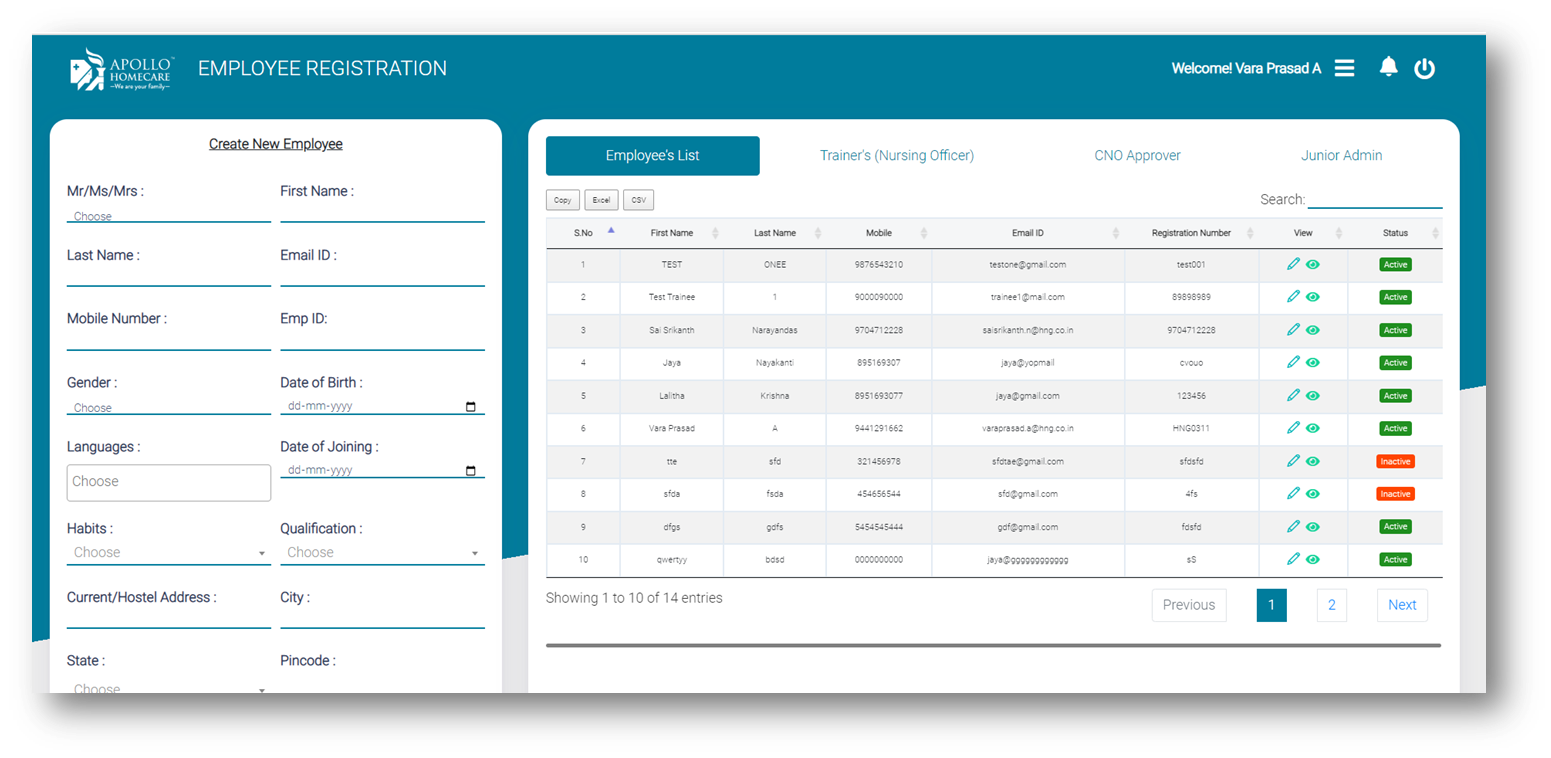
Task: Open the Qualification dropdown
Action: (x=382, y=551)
--
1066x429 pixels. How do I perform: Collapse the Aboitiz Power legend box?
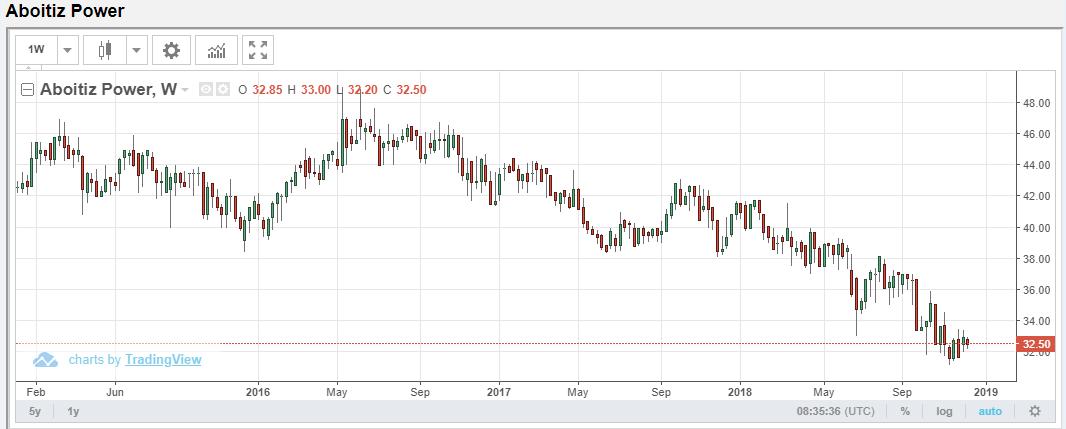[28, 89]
--
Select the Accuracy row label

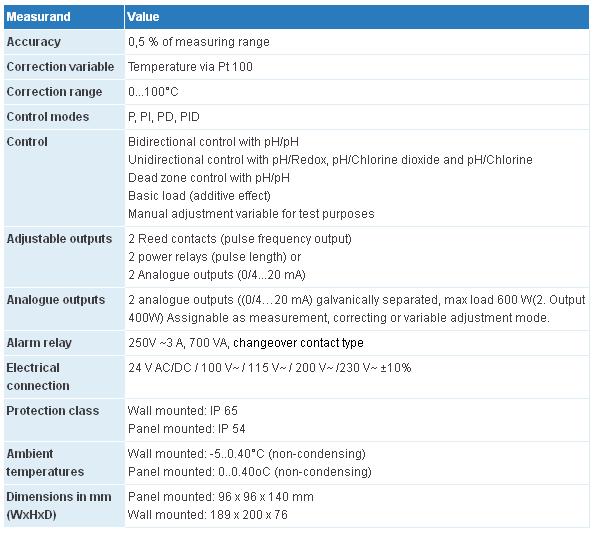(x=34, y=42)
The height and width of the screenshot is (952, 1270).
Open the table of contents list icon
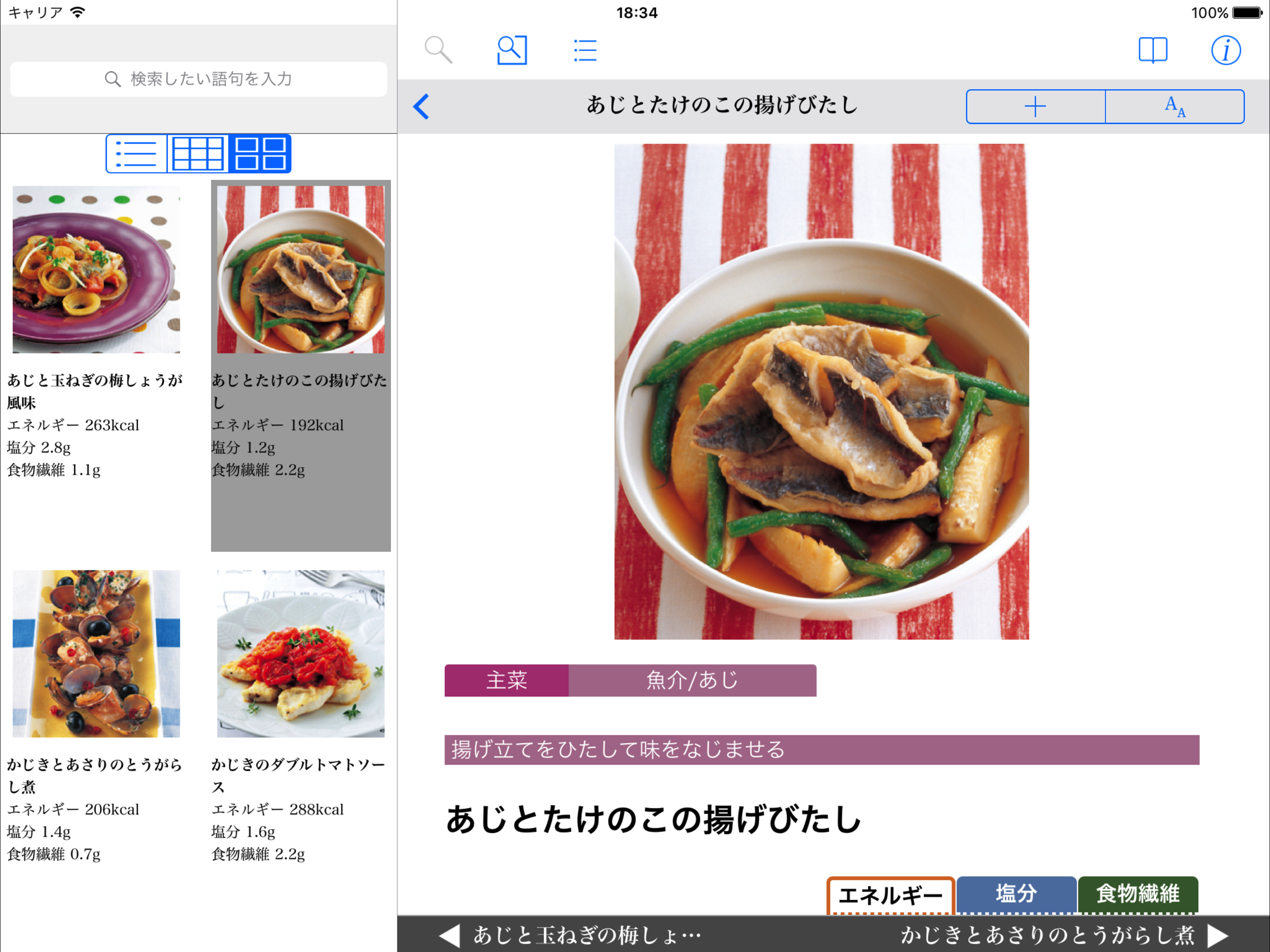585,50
--
**Job**: List every line in the three blocks above that contains the string "Open". Count only matches with the same capitalization.

**Written answer**:
Task: Open the Qualification dropdown
Open the table of contents list icon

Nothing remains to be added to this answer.